Barreat e Katzourakis usaram dois métodos de teste de hipóteses (máxima verossimilhança e estruturas Bayesianas) para comparar a plausibilidade da fuga nuclear versus cenários evolutivos alternativos. Eles se concentraram em quatro proteínas-chave compartilhadas por vírus nesta linhagem que estão envolvidas na formação de capsídeos virais: proteínas de capsídeo principais e secundárias, ATPase de empacotamento de DNA e protease. Eles aplicaram outros dois métodos que usam dados genéticos para estimar filogenias enraizadas, para inferir a trajetória evolutiva das diferentes linhagens. Em seguida, eles avaliaram se os adenovírus e os NCLDVs descendiam de um ancestral comum, conforme previsto pelo cenário de escape nuclear.
Suas análises revelaram fortes evidências contra uma relação irmã entre adenovírus e NCLDVs, conforme sugerido pela hipótese de escape nuclear. Em vez disso, as descobertas sugerem que os adenovírus descendem de um ancestral comum com Mavericks, com exclusão de NCLDVs. Em desacordo com um cenário virophage-primeiro, os pesquisadores descobriram que o ancestral comum mais recente de Mavericks e adenovírus não era um virófago. No entanto, seu trabalho não descarta completamente a hipótese do primeiro virófago, tornando-a a mais bem apoiada pelas análises filogenéticas atuais.

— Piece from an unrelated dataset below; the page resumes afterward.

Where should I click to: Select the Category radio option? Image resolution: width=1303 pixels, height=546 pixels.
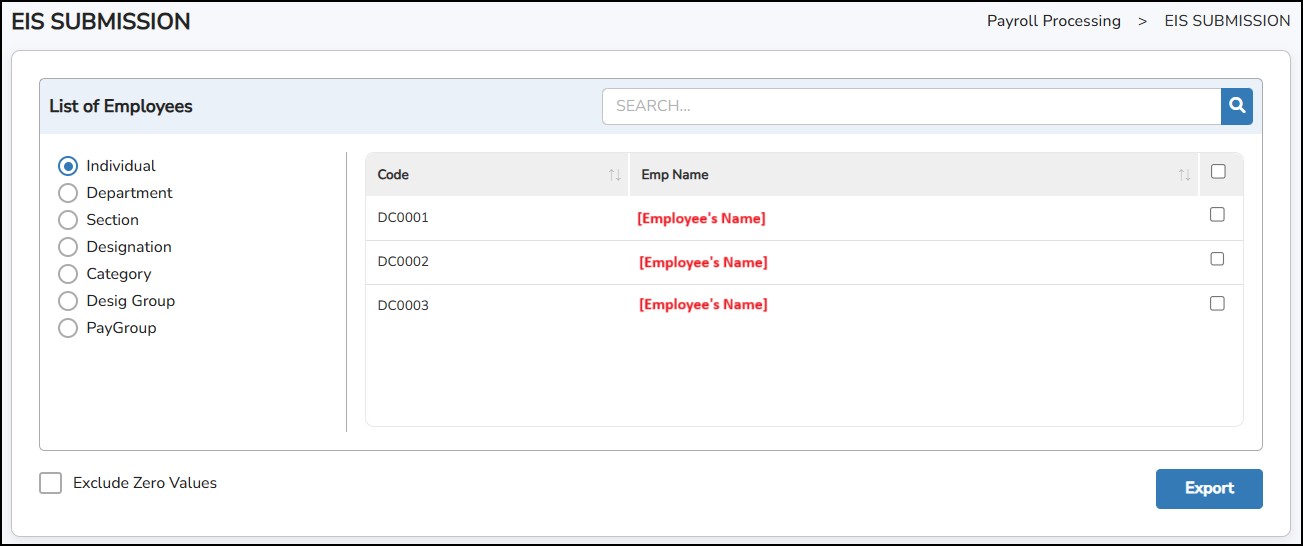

Além disso, seu trabalho fornece suporte para o posicionamento do Bamfordvirae raiz ancestral entre os virófagos e as outras linhagens virais. Esse posicionamento apontou a equipe para um novo modelo para as origens evolutivas desses vírus.
“O modelo propõe que o Bamfordvirae ancestral não se originou de uma invasão do núcleo da célula eucariótica e que era um vírus de DNA não virófago com um genoma pequeno”, diz o co-autor Aris Katzourakis. “O estilo de vida dos virófagos teria evoluído em um estágio posterior, pois tornaram-se parasitas especializados dos NCLDVs ancestrais.” Katzourakis acrescenta que o tempo relativo dos eventos sugere o ancestral comum mais recente do Bamfordvirae reino existiu há mais de um bilhão de anos, estendendo-se aos estágios iniciais da vida eucariótica. No entanto, uma escala de tempo absoluta para a datação precisa desses eventos não está disponível atualmente.
Outra limitação do estudo é que o sinal filogenético nos dados de proteínas analisados pode ter sido obscurecido pelas profundas divergências e extrema diversidade nesta linhagem. No entanto, os autores conseguiram distinguir de forma robusta entre cenários alternativos, e o foco na origem e desenvolvimento do capsídeo viral fornece uma maneira simples de explicar os dados disponíveis.
“Este trabalho contribui para o nosso conhecimento sobre como os vírus evoluem diferentes estratégias evolutivas, por exemplo, para se tornarem parasitas de outros vírus como virófagos ou gigantes virais como os NCLDVs”, diz Barreat. “Além de desempenhar papéis importantes nos ecossistemas da Terra, está se tornando cada vez mais claro que os vírus podem ter contribuído para grandes transições evolutivas durante a história da vida. Portanto, entender a história evolutiva profunda dos vírus fornece mais contexto para essas interações antigas e os atores envolvidos.”
“Desvendar as interações entre os vírus e seus hospedeiros fornece uma janela para o passado evolutivo profundo que está iluminando as origens de ambas as entidades biológicas”, conclui Katzourakis.